*WORK TO COMPLETE*.
Extract the passage below on Takaful insurance in Nigeria, copying every word as it appears.

*EXTRACT*.
------------
However, he identifies key challenges limiting its wider adoption, including regulatory ambiguity, limited product standardisation, and low public awareness.
Despite these constraints, the outlook for Takaful in Nigeria appears increasingly positive as Nigeria’s insurance authority recently revealed that while Takaful currently accounts for just 1–2 per cent of the national insurance market, it has recorded an impressive average annual growth rate of over 34 per cent in contributions over the past four years.
The promising outlook for Nigeria’ Takaful market is reflective of a positive global forecast where Research and Markets, a global firm that provides market insights, estimated 124 per cent growth in nine years from $33 billion in 2023 to N74 billion by 2032.
Study applications
Speaking on the essence of the study, Mr Yusuf said the work contributes significantly to both academic literature and practical financial discourse.
He said: “This research introduces a structured comparison of risk management approaches in Takaful and conventional insurance, providing clarity on their operational and ethical distinctions.
“By integrating contemporary issues such as climate and cyber risks, the study extends existing knowledge on ethical finance within an Islamic context. The findings also offer a foundation for further studies on the evolution of Islamic finance in response to global economic uncertainties”
------------
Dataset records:
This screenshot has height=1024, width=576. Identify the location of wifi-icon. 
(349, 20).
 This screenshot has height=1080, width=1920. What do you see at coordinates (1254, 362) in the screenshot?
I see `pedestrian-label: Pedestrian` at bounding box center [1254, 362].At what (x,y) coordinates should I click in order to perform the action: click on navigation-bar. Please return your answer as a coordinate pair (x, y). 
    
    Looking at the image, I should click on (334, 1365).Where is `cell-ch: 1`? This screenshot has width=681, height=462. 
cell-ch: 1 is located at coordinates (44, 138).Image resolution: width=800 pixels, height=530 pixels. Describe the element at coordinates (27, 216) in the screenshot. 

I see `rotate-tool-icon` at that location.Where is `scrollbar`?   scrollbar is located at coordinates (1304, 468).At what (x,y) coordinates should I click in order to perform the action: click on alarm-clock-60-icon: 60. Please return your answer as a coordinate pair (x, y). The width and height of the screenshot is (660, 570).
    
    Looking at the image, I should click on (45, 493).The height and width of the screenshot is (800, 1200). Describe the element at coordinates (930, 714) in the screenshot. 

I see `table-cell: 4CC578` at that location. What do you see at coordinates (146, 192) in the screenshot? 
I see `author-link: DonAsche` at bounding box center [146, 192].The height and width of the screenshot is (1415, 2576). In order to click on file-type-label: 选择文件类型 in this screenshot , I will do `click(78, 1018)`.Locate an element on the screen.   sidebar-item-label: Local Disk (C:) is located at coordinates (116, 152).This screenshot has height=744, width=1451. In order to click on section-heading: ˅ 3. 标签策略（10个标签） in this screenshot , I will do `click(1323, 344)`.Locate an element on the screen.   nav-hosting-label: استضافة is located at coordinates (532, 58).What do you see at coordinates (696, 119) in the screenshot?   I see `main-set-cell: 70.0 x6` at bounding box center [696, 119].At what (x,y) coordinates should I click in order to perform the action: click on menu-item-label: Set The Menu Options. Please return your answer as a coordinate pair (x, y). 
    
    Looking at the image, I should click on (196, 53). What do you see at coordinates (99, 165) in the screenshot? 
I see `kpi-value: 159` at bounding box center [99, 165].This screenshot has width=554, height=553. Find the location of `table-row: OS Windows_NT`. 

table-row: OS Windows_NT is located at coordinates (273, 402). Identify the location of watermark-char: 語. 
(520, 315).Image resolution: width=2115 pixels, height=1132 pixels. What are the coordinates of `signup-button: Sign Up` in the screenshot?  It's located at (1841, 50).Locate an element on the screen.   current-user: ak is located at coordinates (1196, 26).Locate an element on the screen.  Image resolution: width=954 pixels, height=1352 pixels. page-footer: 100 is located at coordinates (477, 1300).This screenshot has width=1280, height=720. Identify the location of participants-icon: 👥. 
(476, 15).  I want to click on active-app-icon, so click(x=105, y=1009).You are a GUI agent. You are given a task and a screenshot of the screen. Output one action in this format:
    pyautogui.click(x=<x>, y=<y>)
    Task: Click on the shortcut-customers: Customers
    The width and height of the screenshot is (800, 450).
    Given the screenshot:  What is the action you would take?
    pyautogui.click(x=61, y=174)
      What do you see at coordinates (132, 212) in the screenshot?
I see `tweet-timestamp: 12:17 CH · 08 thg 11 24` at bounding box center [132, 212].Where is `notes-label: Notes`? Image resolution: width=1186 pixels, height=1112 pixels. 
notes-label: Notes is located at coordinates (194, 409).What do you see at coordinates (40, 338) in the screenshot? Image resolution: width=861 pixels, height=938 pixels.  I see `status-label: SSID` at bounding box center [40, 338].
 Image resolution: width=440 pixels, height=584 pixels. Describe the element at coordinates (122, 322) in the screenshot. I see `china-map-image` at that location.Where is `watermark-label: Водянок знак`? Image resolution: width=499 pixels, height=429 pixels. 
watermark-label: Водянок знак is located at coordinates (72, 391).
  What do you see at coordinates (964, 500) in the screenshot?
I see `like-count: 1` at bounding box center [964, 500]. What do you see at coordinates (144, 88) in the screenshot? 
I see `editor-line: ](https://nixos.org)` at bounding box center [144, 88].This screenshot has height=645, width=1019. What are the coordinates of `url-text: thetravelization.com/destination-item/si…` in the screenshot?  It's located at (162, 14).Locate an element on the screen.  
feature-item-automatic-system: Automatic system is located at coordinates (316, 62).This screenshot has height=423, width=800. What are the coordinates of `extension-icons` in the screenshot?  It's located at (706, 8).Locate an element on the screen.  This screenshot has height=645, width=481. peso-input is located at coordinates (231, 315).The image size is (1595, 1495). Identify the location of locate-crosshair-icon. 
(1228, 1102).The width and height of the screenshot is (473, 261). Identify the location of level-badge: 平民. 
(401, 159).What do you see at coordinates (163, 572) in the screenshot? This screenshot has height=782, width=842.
------------
*EXERCISE SOLUTION*.
However, he identifies key challenges limiting its wider adoption, including regulatory ambiguity, limited product standardisation, and low public awareness.
Despite these constraints, the outlook for Takaful in Nigeria appears increasingly positive as Nigeria’s insurance authority recently revealed that while Takaful currently accounts for just 1–2 per cent of the national insurance market, it has recorded an impressive average annual growth rate of over 34 per cent in contributions over the past four years.
The promising outlook for Nigeria’ Takaful market is reflective of a positive global forecast where Research and Markets, a global firm that provides market insights, estimated 124 per cent growth in nine years from $33 billion in 2023 to N74 billion by 2032.
Study applications
Speaking on the essence of the study, Mr Yusuf said the work contributes significantly to both academic literature and practical financial discourse.
He said: “This research introduces a structured comparison of risk management approaches in Takaful and conventional insurance, providing clarity on their operational and ethical distinctions.
“By integrating contemporary issues such as climate and cyber risks, the study extends existing knowledge on ethical finance within an Islamic context. The findings also offer a foundation for further studies on the evolution of Islamic finance in response to global economic uncertainties”